The city of San Bernardino won an important victory in its request for bankruptcy protection Friday, Dec. 21, when a judge denied CalPERS’ attempt to force payment of unpaid pension obligations through state court.

CalPERS, the state retirement system, is the city’s largest creditor. CalPERS had filed a motion for relief from the automatic protection from creditors under bankruptcy law that came with San Bernardino’s Aug. 1 Chapter 9 petition.

In order to make payroll and keep basic operations going, the city has stopped paying many of its debts, including the employer share of biweekly payments to CalPERS.

The city now owes $8.3 million and is accruing a debt of $1.7 million a month even as the agency continues to pay $3.75 million in benefits to city retirees a month, said Michael Gearin, an attorney for CalPERS, during an almost five-hour hearing in U.S. Bankruptcy Court in Riverside on Friday.

MATERIAL:
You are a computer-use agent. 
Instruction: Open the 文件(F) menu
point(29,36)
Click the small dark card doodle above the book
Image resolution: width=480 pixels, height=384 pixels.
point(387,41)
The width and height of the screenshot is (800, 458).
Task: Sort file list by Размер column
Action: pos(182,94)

PROBLEMS:
a: According to the San Bernardino bankruptcy article, on what date did the city file its Chapter 9 petition?
b: Recast the paragraph of the San Bernardino bankruptcy article that begins "CalPERS, the state retirement system" as a short bulleted list that keeps its main facts.
c: Extend the San Bernardino bankruptcy article with a few more paragraphs, starting after its final sentence.

PER-TASK OUTPUTS:
a: Aug. 1

b:
- CalPERS, the state retirement system, is San Bernardino's largest creditor.
- CalPERS filed a motion for relief from the automatic protection from creditors that bankruptcy law gave the city.
- That protection came with San Bernardino's Aug. 1 Chapter 9 petition.

c:
The agency depends on timely payments from its members, he said.

“Without that, the system falters, and it will ultimately fail if enough employers don’t participate,” Gearin said.

Matt ends with this:

I’ll be happier than Huell Howser tripping on acid when the Golden State makes its long-delayed comeback, but the structural problems of converting tax dollars into a guaranteed pension machine are vast and ongoing, and it’s going to take more than one month of sub-10% unemployment since January 2009 to get me busting out the Phantom Planet catalogue.